O petróleo registrou alta e as bolsas de valores na Ásia despencaram após o presidente dos Estados Unidos, Donald Trump, fazer um pronunciamento em rede nacional sobre a guerra contra o Irã. Trump afirmou que os objetivos centrais dos EUA no conflito estão “próximos da conclusão” e que o país atingirá o Irã “extremamente forte nas próximas duas a três semanas”.
Em resposta às ameaças, o Irã alertou sobre “ataques esmagadores” contra os EUA e Israel. A situação tensa levou a um aumento nos preços do petróleo, enquanto os mercados asiáticos reagiram negativamente, com quedas expressivas.
Tensões no Estreito de Ormuz
O Estreito de Ormuz, uma rota comercial vital, tem sido praticamente bloqueado desde o início do conflito, elevando os preços do petróleo e gerando preocupações com a segurança energética global.
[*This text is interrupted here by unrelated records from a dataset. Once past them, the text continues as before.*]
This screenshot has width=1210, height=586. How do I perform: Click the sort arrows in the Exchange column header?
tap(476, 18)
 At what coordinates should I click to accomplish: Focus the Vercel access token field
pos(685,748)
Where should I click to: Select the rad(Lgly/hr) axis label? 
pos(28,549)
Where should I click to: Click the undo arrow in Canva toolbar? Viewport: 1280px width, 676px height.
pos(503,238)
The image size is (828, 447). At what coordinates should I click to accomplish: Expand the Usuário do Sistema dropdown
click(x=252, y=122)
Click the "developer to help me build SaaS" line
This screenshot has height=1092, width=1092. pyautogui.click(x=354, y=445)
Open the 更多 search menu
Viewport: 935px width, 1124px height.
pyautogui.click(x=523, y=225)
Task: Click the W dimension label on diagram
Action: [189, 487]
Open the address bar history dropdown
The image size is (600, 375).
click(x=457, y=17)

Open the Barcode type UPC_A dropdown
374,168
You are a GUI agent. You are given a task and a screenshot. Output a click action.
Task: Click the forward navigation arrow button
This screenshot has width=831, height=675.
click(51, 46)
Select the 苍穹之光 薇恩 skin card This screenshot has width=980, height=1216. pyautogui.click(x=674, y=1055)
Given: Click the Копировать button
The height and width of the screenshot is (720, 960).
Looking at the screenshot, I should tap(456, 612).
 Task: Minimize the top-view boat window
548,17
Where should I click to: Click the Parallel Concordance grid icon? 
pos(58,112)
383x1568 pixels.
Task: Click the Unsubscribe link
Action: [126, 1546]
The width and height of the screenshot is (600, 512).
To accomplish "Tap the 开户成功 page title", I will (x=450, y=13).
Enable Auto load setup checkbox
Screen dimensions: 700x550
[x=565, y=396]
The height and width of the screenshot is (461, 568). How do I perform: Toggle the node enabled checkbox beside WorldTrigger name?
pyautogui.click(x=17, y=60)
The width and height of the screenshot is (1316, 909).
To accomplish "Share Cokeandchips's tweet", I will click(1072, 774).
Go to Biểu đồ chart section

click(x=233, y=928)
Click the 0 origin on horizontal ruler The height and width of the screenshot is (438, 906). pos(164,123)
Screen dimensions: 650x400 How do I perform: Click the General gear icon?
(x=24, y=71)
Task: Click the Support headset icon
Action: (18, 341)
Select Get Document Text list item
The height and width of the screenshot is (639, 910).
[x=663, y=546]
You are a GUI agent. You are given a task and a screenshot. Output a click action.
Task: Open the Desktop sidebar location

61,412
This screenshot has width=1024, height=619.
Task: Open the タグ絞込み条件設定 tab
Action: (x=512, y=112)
A União Europeia, através de sua alta representante para Relações Exteriores, Kaja Kallas, defendeu o aumento da missão naval Aspides para proteger as rotas marítimas. “Não podemos nos dar ao luxo de perder outra rota comercial crítica”, declarou Kallas, criticando a imposição de taxas de passagem pelo Irã.
A Rússia, por sua vez, afirmou que o Estreito de Ormuz permanece aberto para o país, segundo o Kremlin. O Irã tem permitido a passagem de navios de países considerados aliados, como China, Índia e Rússia, enquanto ameaça embarcações aliadas aos EUA ou Israel.
Esforços diplomáticos e alertas de segurança
A China, através de seu Ministro das Relações Exteriores, Wang Yi, apelou por um cessar-fogo para garantir a segurança do Estreito de Ormuz. Em conversas com diplomatas da União Europeia e da Alemanha, Wang Yi enfatizou a necessidade de esforços diplomáticos conjuntos para encerrar o conflito rapidamente.
Enquanto isso, a Embaixada dos EUA em Bagdá emitiu um alerta sobre possíveis ataques iminentes de milícias pró-Irã na capital iraquiana nas próximas 24 a 48 horas. Os alvos potenciais incluem cidadãos americanos, empresas, instalações diplomáticas e infraestrutura energética. O aviso ocorre em meio a preocupações com a segurança na região e a instabilidade gerada pelo conflito.